** Opening Data excerpts block **

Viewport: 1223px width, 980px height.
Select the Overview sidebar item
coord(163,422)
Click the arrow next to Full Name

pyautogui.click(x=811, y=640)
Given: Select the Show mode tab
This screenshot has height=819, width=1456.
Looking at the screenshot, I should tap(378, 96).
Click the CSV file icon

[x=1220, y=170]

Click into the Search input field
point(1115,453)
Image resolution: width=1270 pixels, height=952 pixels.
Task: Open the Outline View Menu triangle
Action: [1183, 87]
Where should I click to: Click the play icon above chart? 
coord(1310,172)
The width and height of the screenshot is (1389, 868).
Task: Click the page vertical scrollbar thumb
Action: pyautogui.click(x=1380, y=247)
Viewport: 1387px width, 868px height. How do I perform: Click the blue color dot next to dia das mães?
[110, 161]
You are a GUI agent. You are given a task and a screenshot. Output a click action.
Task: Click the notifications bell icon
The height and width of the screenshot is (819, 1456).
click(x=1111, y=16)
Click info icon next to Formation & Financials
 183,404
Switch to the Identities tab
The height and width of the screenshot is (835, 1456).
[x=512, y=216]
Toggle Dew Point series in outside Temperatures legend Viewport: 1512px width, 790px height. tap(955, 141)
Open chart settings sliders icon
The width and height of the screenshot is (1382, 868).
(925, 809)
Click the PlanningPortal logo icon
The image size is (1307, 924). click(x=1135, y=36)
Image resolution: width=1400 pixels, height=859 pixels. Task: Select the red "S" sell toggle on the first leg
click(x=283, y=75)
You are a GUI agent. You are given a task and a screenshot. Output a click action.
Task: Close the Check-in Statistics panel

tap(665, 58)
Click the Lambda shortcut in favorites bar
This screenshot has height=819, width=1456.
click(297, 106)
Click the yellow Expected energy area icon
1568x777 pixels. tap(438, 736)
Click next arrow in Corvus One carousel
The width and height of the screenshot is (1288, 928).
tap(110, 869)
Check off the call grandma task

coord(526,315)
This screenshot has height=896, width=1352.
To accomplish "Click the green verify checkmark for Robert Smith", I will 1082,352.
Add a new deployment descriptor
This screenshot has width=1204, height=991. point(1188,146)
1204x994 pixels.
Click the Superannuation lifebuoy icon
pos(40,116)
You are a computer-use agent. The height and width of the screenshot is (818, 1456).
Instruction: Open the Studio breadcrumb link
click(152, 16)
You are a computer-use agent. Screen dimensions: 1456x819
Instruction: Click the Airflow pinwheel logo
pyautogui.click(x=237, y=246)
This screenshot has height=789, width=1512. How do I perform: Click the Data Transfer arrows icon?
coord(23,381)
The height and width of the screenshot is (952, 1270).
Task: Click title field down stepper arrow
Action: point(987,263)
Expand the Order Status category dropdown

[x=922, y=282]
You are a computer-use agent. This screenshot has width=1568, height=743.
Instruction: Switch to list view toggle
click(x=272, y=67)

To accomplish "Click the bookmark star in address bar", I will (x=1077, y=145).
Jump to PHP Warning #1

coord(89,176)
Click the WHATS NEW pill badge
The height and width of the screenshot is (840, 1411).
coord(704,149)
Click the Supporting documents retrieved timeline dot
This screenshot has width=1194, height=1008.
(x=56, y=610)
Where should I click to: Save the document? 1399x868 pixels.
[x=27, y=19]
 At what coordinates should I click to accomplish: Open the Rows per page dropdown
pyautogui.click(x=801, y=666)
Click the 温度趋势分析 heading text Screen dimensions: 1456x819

** Closing Data excerpts block **

### Task brief:
The whole listing, word for word, is the required answer.

### Response to the exercise:
Viewport: 1223px width, 980px height.
Select the Overview sidebar item
coord(163,422)
Click the arrow next to Full Name

pyautogui.click(x=811, y=640)
Given: Select the Show mode tab
This screenshot has height=819, width=1456.
Looking at the screenshot, I should tap(378, 96).
Click the CSV file icon

[x=1220, y=170]

Click into the Search input field
point(1115,453)
Image resolution: width=1270 pixels, height=952 pixels.
Task: Open the Outline View Menu triangle
Action: [1183, 87]
Where should I click to: Click the play icon above chart? 
coord(1310,172)
The width and height of the screenshot is (1389, 868).
Task: Click the page vertical scrollbar thumb
Action: pyautogui.click(x=1380, y=247)
Viewport: 1387px width, 868px height. How do I perform: Click the blue color dot next to dia das mães?
[110, 161]
You are a GUI agent. You are given a task and a screenshot. Output a click action.
Task: Click the notifications bell icon
The height and width of the screenshot is (819, 1456).
click(x=1111, y=16)
Click info icon next to Formation & Financials
 183,404
Switch to the Identities tab
The height and width of the screenshot is (835, 1456).
[x=512, y=216]
Toggle Dew Point series in outside Temperatures legend Viewport: 1512px width, 790px height. tap(955, 141)
Open chart settings sliders icon
The width and height of the screenshot is (1382, 868).
(925, 809)
Click the PlanningPortal logo icon
The image size is (1307, 924). click(x=1135, y=36)
Image resolution: width=1400 pixels, height=859 pixels. Task: Select the red "S" sell toggle on the first leg
click(x=283, y=75)
You are a GUI agent. You are given a task and a screenshot. Output a click action.
Task: Close the Check-in Statistics panel

tap(665, 58)
Click the Lambda shortcut in favorites bar
This screenshot has height=819, width=1456.
click(297, 106)
Click the yellow Expected energy area icon
1568x777 pixels. tap(438, 736)
Click next arrow in Corvus One carousel
The width and height of the screenshot is (1288, 928).
tap(110, 869)
Check off the call grandma task

coord(526,315)
This screenshot has height=896, width=1352.
To accomplish "Click the green verify checkmark for Robert Smith", I will 1082,352.
Add a new deployment descriptor
This screenshot has width=1204, height=991. point(1188,146)
1204x994 pixels.
Click the Superannuation lifebuoy icon
pos(40,116)
You are a computer-use agent. The height and width of the screenshot is (818, 1456).
Instruction: Open the Studio breadcrumb link
click(152, 16)
You are a computer-use agent. Screen dimensions: 1456x819
Instruction: Click the Airflow pinwheel logo
pyautogui.click(x=237, y=246)
This screenshot has height=789, width=1512. How do I perform: Click the Data Transfer arrows icon?
coord(23,381)
The height and width of the screenshot is (952, 1270).
Task: Click title field down stepper arrow
Action: point(987,263)
Expand the Order Status category dropdown

[x=922, y=282]
You are a computer-use agent. This screenshot has width=1568, height=743.
Instruction: Switch to list view toggle
click(x=272, y=67)

To accomplish "Click the bookmark star in address bar", I will (x=1077, y=145).
Jump to PHP Warning #1

coord(89,176)
Click the WHATS NEW pill badge
The height and width of the screenshot is (840, 1411).
coord(704,149)
Click the Supporting documents retrieved timeline dot
This screenshot has width=1194, height=1008.
(x=56, y=610)
Where should I click to: Save the document? 1399x868 pixels.
[x=27, y=19]
 At what coordinates should I click to accomplish: Open the Rows per page dropdown
pyautogui.click(x=801, y=666)
Click the 温度趋势分析 heading text Screen dimensions: 1456x819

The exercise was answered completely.